On 7/26/21 5:36 AM, Liam Proven via cctalk wrote:
> I got it down to 14MB and it would, just barely, boot from the 16MB 
> SSD, although you could barely do anything as there was almost no 
> free disk space. It was a vain effort in the end -- being so minimal, 
> it booted in a few seconds from any medium. It did make the point 
> for the magazine that an OS would boot from SSD in a fraction of the 
> time of from hard disk -- and so that in some years, when SSDs were 
> common and cheap, they would be very desirable.

Interesting.

> What _actually_ became doable and desirable never became really 
> possible with the Windows platform, sadly, although it's trivial with 
> Linux and quite easy with Mac OS X: to put the core OS and application 
> binaries on SSD, but keep the home directory on spinning media.

I've not really tried to do this on Windows.  But I would wonder if you 
could mount an alternate file system on top of the Users / Documents and 
Settings folder using -- what I believe is called -- Dynamic Data 
Overlay.  Very much like you would mount /home as a file system 
independent from /.  I don't know if there would be any dependency on 
Administrator's profile being accessible before DDO mounted everything.

> Config files are tiny compared to modern binaries. They are read in 
> milliseconds, maybe microseconds.

I suspect that more time is spent finding them and traversing the file 
system meta-data than reading the actual config files.

> With OS X you can just move the user's home directory. /home is on the 
> OS drive but (e.g.) /home/lproven is on an HDD. This works perfectly 
> but it completely breaks OS X's tools for migrating to a new machine, 
> so I have reverted to using a Fusion Drive that RAIDs together an 
> SSD and an HDD into one volume.

I've never tried to do anything like this with OS X.  I would naively 
think that you could mount another file system on /home.  But, maybe 
there's dependencies that I'm not aware of.

> There's no easy clean way to do this on Windows.
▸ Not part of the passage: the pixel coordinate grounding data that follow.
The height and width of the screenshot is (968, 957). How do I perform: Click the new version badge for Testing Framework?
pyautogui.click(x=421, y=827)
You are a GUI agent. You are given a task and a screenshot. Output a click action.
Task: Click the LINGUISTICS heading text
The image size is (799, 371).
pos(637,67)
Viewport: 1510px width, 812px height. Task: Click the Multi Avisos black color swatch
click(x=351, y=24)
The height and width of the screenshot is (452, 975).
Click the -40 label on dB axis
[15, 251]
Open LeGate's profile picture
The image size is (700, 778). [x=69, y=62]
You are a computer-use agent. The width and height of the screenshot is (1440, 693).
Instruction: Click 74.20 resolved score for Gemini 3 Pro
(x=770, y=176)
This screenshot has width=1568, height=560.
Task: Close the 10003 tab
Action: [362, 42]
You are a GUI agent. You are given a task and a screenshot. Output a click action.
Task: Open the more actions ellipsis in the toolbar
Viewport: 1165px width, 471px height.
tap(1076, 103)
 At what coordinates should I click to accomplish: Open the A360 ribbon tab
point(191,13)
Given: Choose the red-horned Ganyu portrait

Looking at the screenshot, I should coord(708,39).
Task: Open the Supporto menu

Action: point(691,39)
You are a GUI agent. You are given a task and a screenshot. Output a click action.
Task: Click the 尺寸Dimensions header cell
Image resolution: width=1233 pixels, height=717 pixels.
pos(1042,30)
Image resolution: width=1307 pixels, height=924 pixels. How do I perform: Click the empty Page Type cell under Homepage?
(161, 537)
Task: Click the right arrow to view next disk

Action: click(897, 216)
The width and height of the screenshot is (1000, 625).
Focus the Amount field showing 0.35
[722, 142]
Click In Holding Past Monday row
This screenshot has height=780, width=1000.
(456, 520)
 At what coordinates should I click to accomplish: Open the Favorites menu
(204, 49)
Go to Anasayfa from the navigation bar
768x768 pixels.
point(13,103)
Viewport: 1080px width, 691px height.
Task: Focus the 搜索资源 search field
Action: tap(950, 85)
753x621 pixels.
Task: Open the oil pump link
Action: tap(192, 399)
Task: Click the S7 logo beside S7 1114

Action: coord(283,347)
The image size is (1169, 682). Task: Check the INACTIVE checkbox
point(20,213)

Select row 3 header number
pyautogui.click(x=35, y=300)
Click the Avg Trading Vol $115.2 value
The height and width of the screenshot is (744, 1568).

You can't move /Users 
> without ugly registry hacks that can break compatibility.

This is why I've always tried to not alter the path to things.  Instead, 
rely on things like file system mounts / DDO to make the given path be 
presented by a different file system.

The only rare exception would be like having /home be a symbolic link to 
/path/to/home which is on another file system.  This is how I have my 
VPS use LUKS encryption.  /home -> /var/LUKS/home; /var/spool/mail -> 
/var/LUKS/var/spool/mail; etc.

I find that not altering the path means that you don't have to go 
through things like registry hacks.

> Ah well. Terabyte-class SSDs are affordable now; the method is 
> obsolete.

/me looks at the mailing list and the things that are discussed and 
reject the "obsolete" portion of that comment.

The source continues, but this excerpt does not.